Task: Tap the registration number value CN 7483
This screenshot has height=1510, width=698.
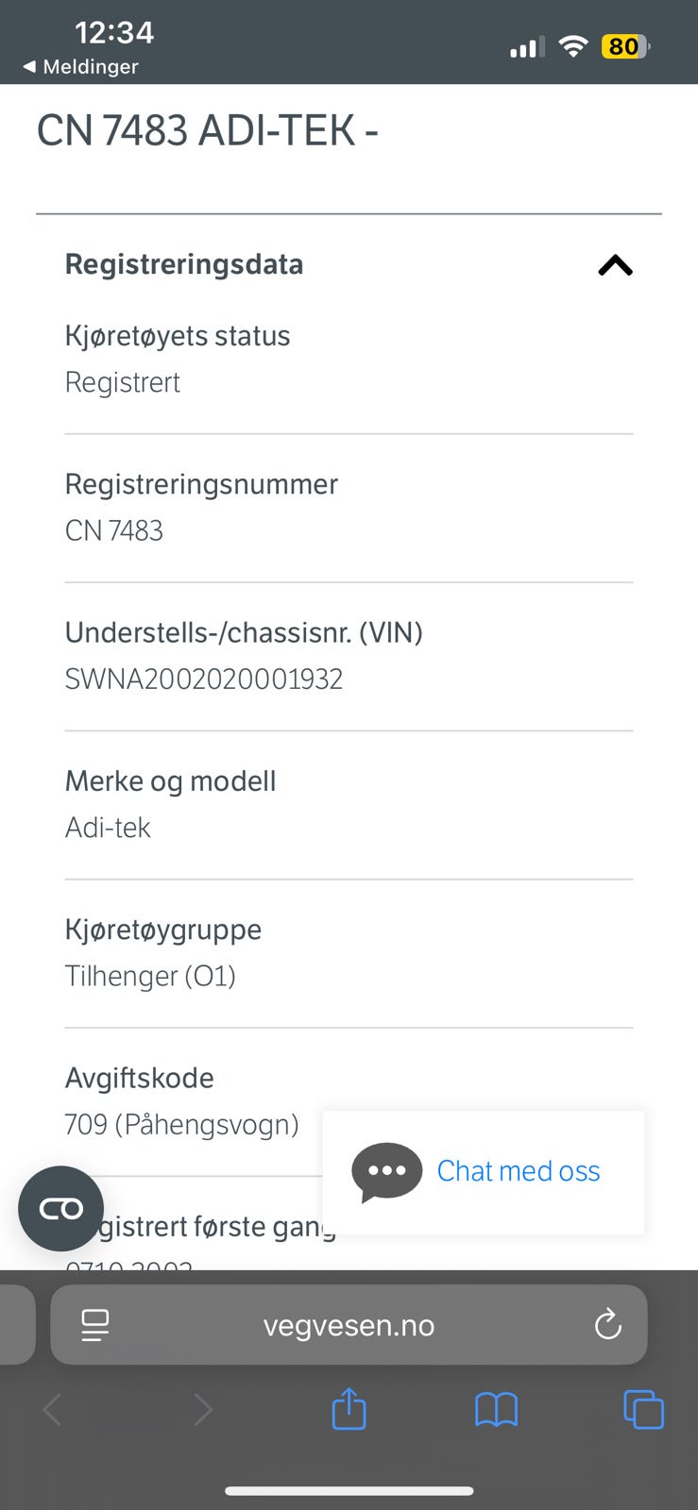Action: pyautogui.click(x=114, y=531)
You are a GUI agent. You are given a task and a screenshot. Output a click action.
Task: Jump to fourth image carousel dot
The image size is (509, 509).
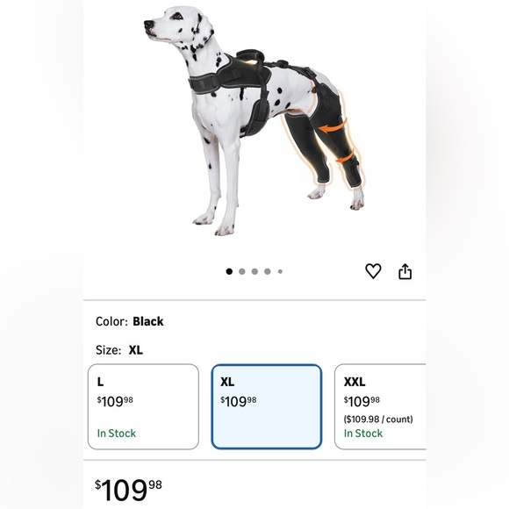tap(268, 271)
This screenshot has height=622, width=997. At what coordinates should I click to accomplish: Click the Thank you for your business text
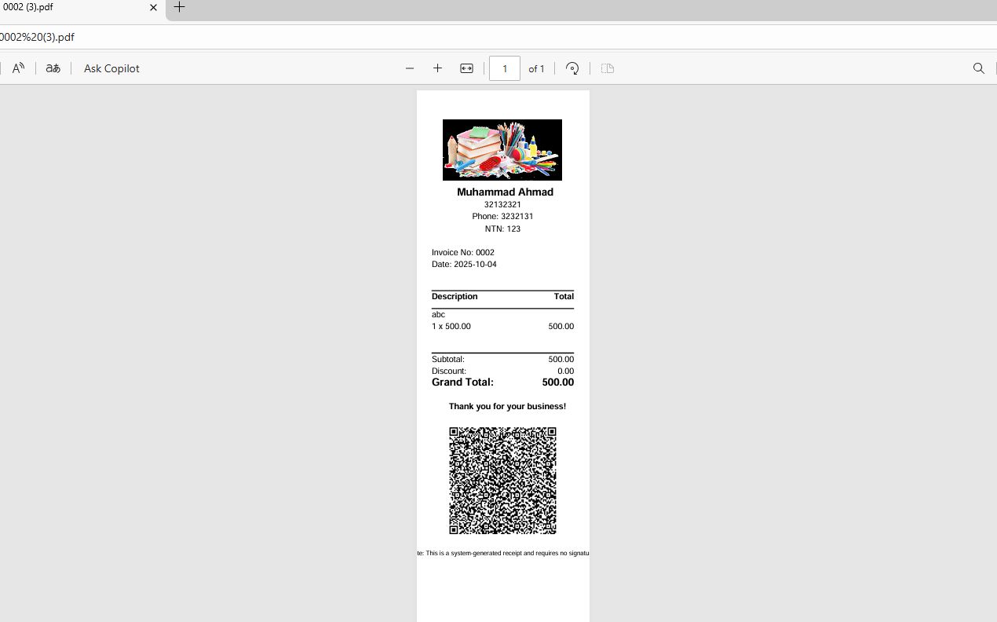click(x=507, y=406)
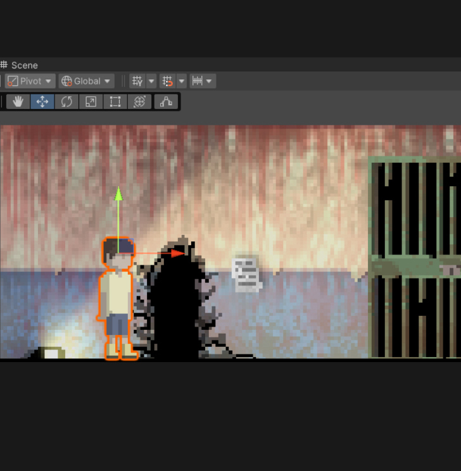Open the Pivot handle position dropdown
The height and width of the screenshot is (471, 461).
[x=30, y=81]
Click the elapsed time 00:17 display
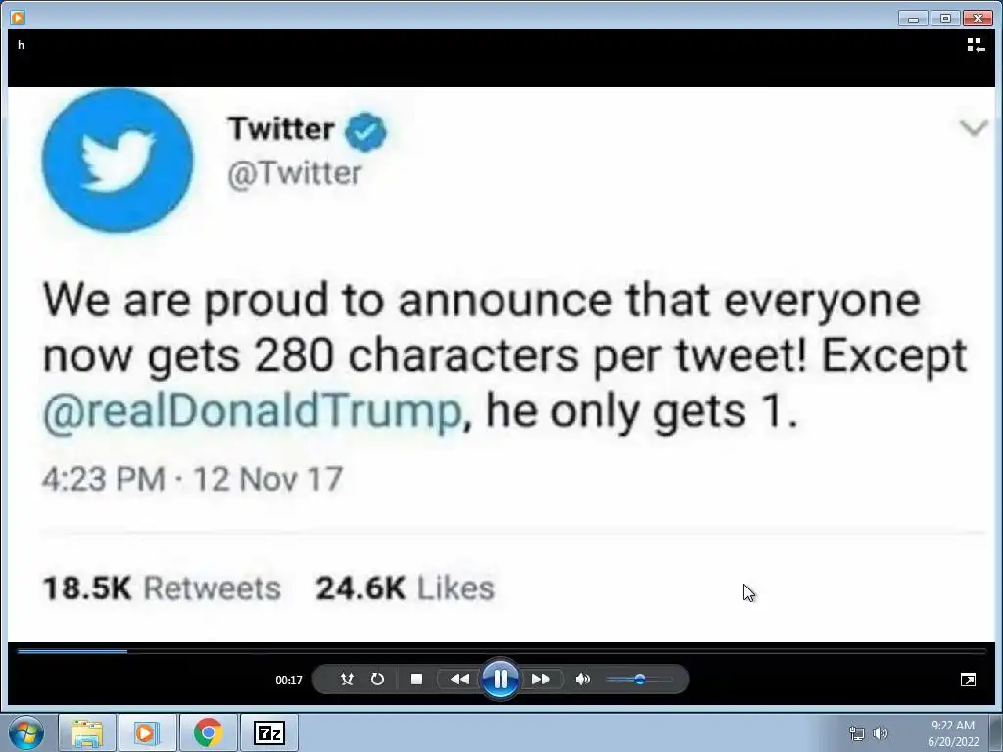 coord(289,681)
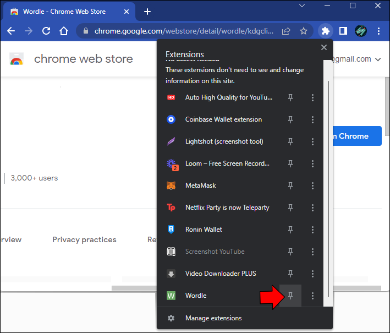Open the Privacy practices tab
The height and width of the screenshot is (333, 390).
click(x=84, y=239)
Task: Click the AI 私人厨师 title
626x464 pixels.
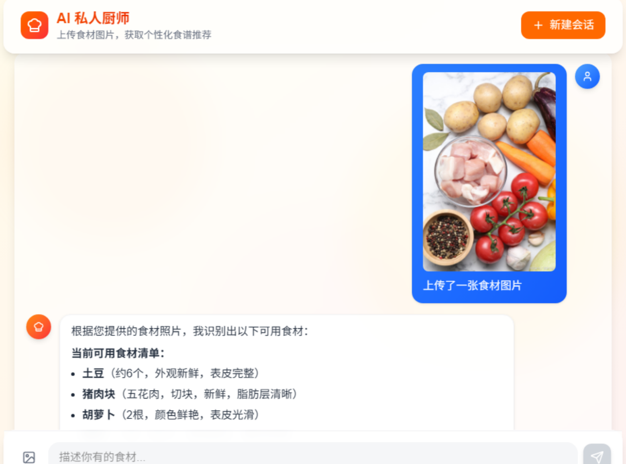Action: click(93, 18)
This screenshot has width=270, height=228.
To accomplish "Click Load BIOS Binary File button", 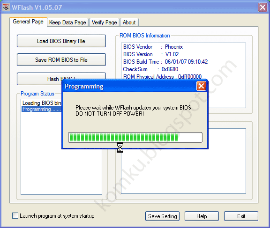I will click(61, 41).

--

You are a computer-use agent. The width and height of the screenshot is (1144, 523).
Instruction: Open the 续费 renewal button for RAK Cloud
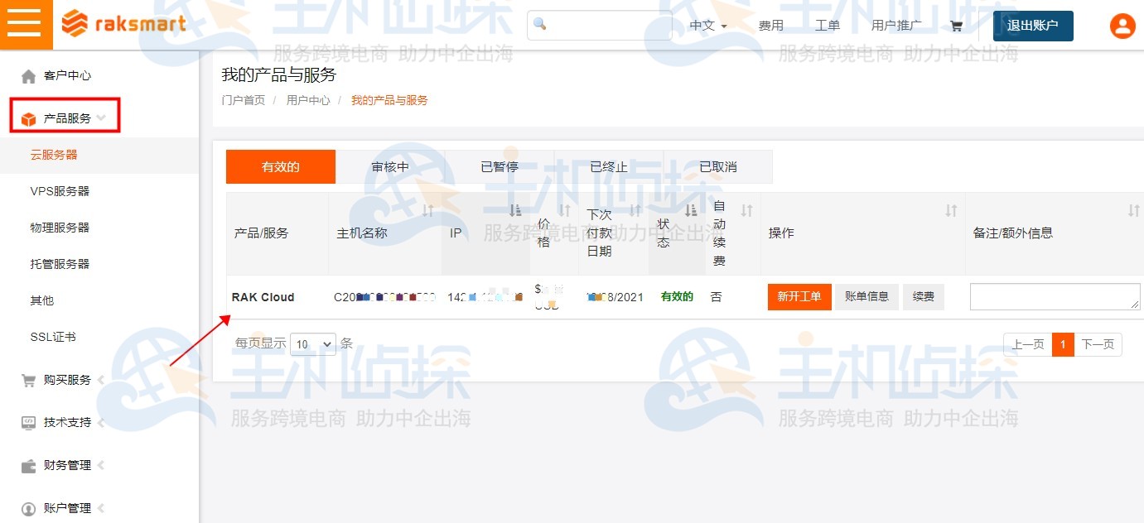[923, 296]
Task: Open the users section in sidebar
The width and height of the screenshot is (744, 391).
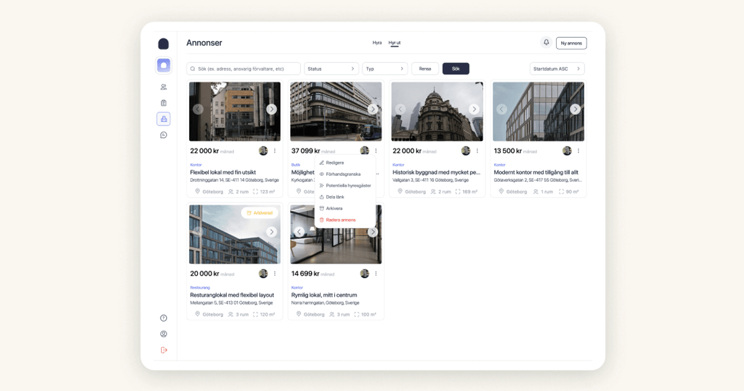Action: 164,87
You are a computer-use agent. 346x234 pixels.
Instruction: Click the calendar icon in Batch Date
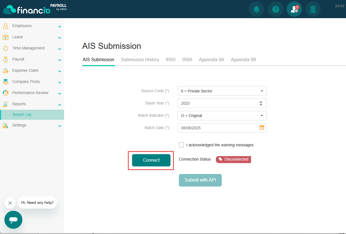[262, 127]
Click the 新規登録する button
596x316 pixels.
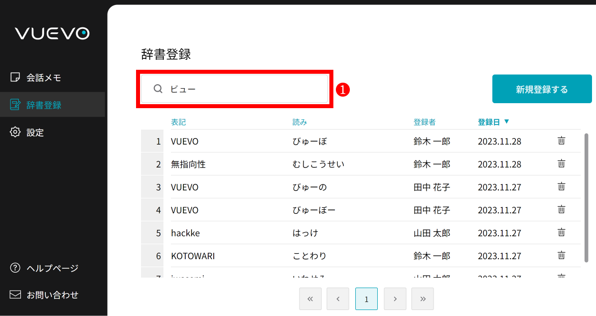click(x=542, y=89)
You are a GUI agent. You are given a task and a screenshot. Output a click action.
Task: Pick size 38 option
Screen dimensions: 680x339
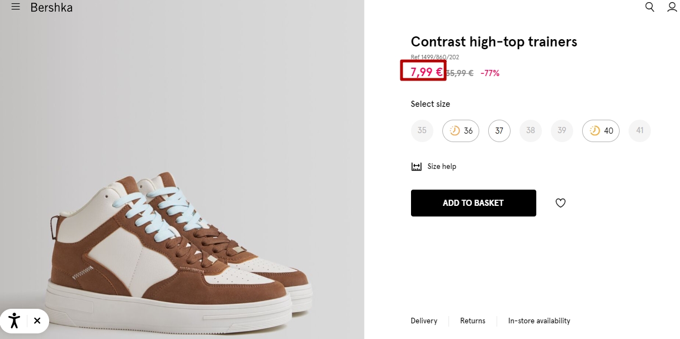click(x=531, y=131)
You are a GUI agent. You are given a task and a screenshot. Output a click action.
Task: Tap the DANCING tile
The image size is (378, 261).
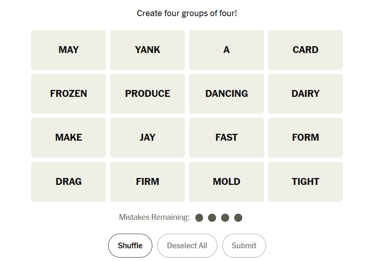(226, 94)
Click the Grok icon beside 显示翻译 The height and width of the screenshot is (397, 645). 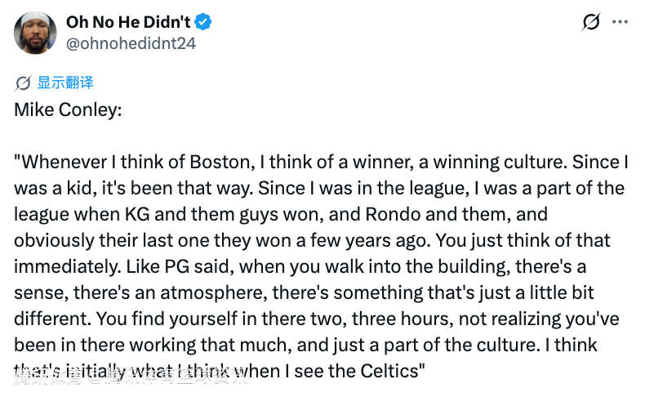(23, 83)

--

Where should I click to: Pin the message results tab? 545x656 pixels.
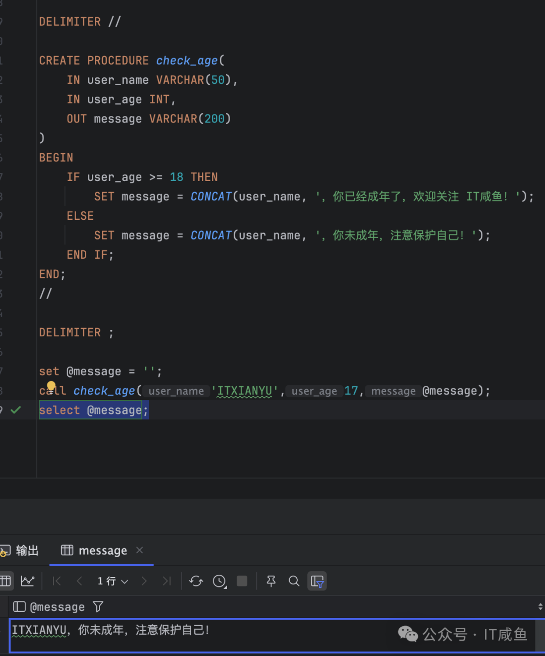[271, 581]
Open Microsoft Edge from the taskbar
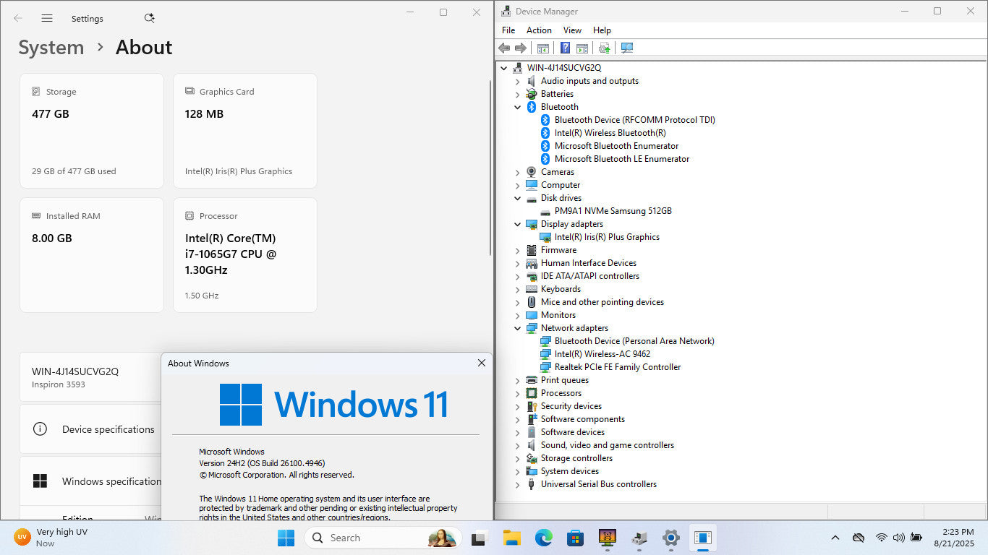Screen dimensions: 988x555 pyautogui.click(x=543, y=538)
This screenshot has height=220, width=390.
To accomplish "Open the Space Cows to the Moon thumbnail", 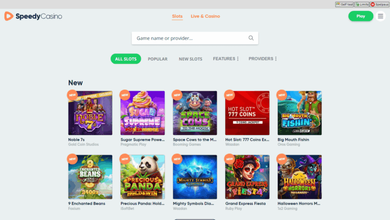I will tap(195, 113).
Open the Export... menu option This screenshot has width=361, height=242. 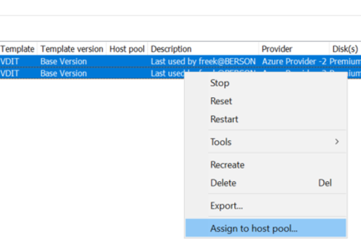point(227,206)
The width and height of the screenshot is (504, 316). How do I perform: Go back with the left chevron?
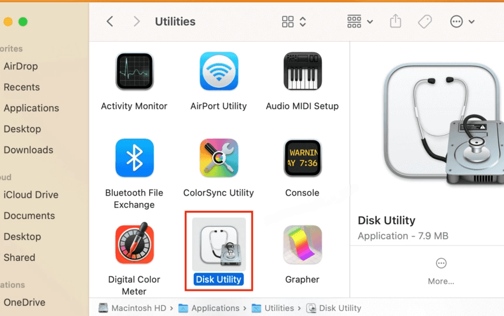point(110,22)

--

» Aim of the exercise
Wherever the word "computer" appears in the listing above, copy the whole line.

» Response below
You are a computer-use agent. The width and height of the screenshot is (1144, 523).
You are a computer-use agent. 346x234 pixels.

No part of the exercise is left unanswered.